As the AI and neural networks market is largely dominated by giants like Amazon, Google and IBM, the presence of smaller startups capable of offering high value products similar to those offered by the dominators but with better features and, most importantly, at lower costs, makes the AI market a lucrative and largely untapped vastness full of opportunities.
The fintech revolution with the application of AI is still only emerging, but has already made a significant impression on the entire industry.
The proven economic feasibility and efficiency offered by the systems and their derivatives is driving industry leaders to invest in the development of newer technologies in search of greater profits and optimization. The market of AI solutions is ripe with opportunities and the global trend of their application in one way or another is stemming from the world’s financial centers in New York, where the trendsetters of the financial sector are investing in new instruments to revolutionize the industry.

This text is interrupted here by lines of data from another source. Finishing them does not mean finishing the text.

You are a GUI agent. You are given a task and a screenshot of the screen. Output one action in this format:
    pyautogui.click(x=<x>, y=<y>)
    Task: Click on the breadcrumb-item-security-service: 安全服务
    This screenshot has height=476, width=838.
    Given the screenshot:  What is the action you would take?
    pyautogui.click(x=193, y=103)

A report by CB Insights indicates that the first quarter of 2018 alone saw a record-breaking $5.4 billion raised by fintech companies backed by venture capital – ample proof that institutional investors see the promise of returns in developing new technologies to cater to the massive market of financial services.
Banks are not lagging behind as achieving customer-service automation, personalization, improved security, process optimization and pattern recognition will ensure their competitive advantage over other organizations that have not yet embraced the idea of innovation.
Since the financial market is just as brutally competitive as any other that involves massive amounts of money, the ones who follow and embrace trends will end up surviving and triumphing on the bones of archaic thinking as the technological revolution sweeps across the global economy on the wings of AI.
By Ivan Aleksandrov, Memorandum.Capital’s CEO.